What do you do with your life now that you don’t have to travel to and from work? Do you exercise more? Do you read more? What do you do with the time vacated by your commute? I suggest that we can use this time to lay down our plows of effort, to nourish ourselves, and to become better people.
Under our new circumstances, many of the things that have driven us towards market spending have gone away, and we are left with the activities of introverts to guide us. Many of us have turned to Amazon.com and bring in books to pass our time. We cannot visit the halls of education or public gathering places, like religious centers or coffee shops.

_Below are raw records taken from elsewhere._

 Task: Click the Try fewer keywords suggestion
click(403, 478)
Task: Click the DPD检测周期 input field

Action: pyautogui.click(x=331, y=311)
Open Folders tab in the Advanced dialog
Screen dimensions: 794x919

So instead of joining together outwardly, we learn to band together through inward self-betterment. Literature and artful expression bind us together.
But this is not truly solitary, is it? The printed word fascinated humans for centuries before. Now (well, before quarantine), in an electronic age where we have lights and televisions and computers and networks, we pass our evenings looking at screens. But the soul is sometimes missing in that behavior. We look to those things to entertain, not enlighten.

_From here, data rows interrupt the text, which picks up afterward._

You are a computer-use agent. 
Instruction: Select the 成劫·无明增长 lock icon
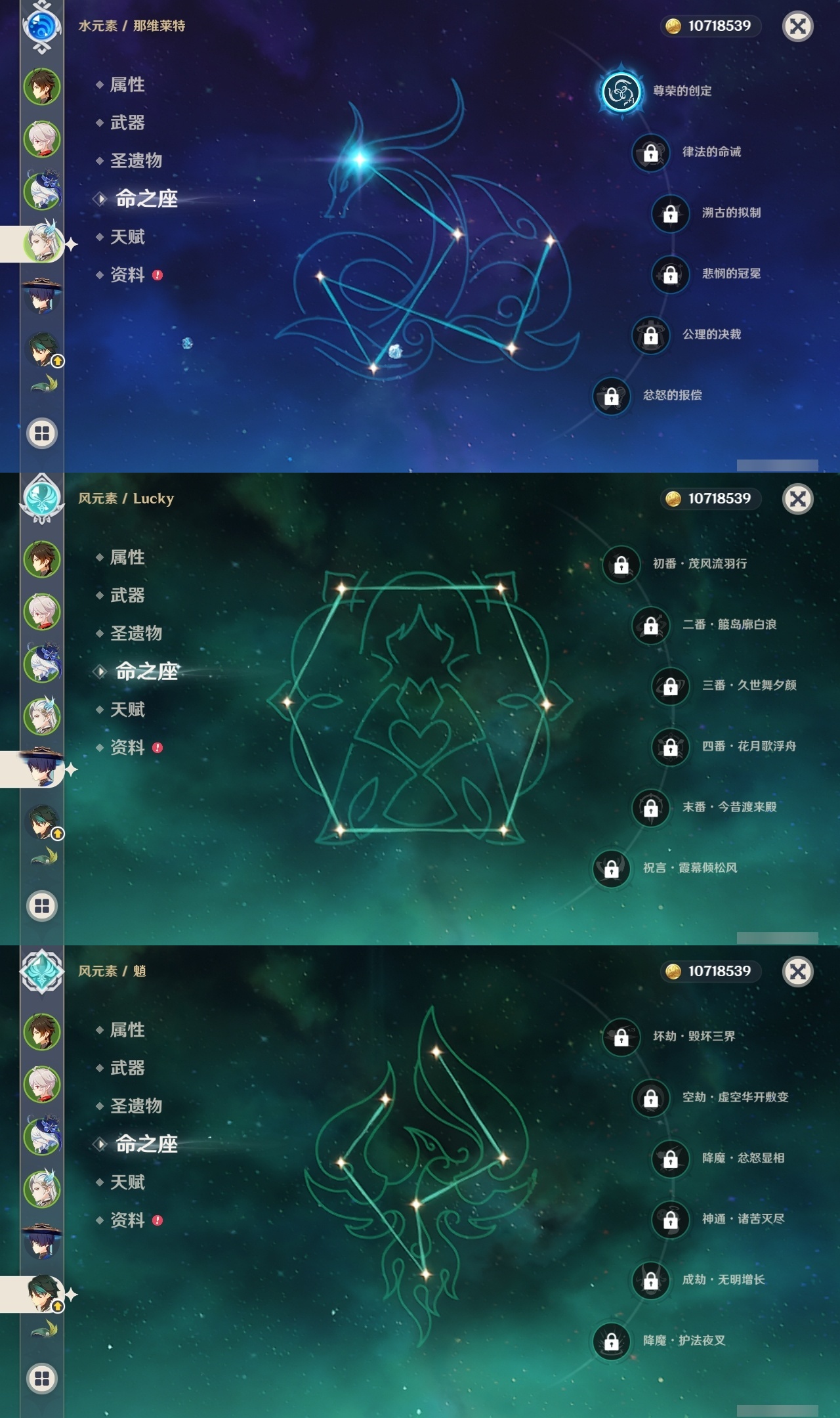650,1280
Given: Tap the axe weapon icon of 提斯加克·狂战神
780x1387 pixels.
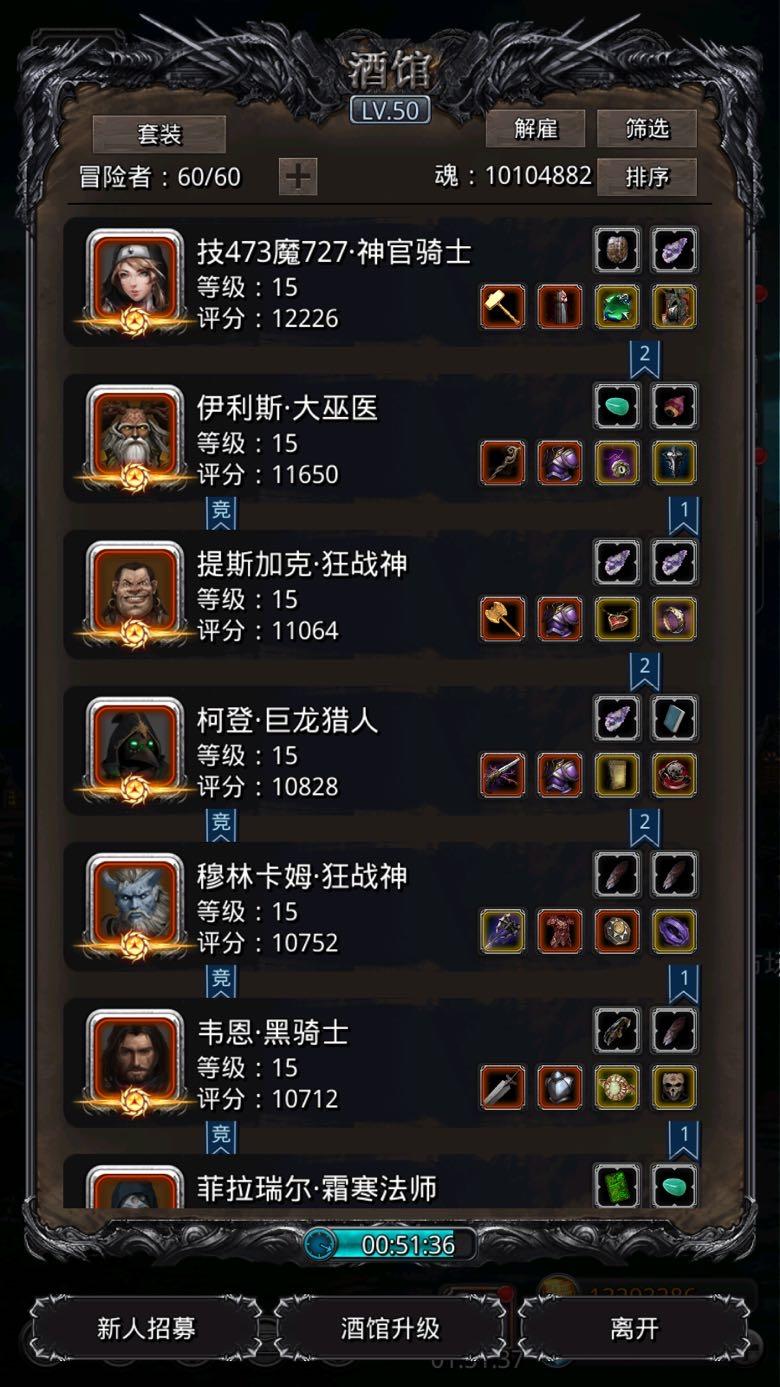Looking at the screenshot, I should 503,619.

“Economic slowdowns are meant for survival and self-betterment.” I was taught this as I was growing up and have practiced it for most of my adult life. The only dynamic that is different now is that we cannot gather together. Education, degrees, and lectures are verboten. The razzmatazz of our society is now a danger to us; social distancing leaves us estranged from our neighbor. Instead, there is just a lonely house, the lonely text, and the lonely reader. In our solitude, words on a page enlighten us (and entertain us, too).
I find our culture has a lot of chatter about authority. We have political approaches that argue incessantly with each other. We have churches claiming that their theological method is authoritative. We ourselves push out ideology all the time. I believe that this comes at the expense of building a deep capacity for human understanding. It’s hard to empathize with another person’s perspective when all one does is debate. This leaves us bereft of a deep understanding of other people. Instead of being richer, life become cynical spin.
Perhaps we can use this period of rest, as a human species, to understand each other and ourselves more deeply instead of attempting to conquer the world with our own personal gospel. Books facilitate that. Listening facilitates that. Contemplation facilitates that. These practices have often been forgotten in our modern busy-ness.
Much of life can be embraced through products of the arts. Social gatherings are mere icing on a rich cake. Writing, poetry (by the way, whatever happened to modern poets?), music, and literature are not just sectors of the economy; they provide nourishment to our souls. By divorcing us from some of our habits, COVID-19 has forced us to reckon with who we actually are.
How will you use a more solitary life under quarantine?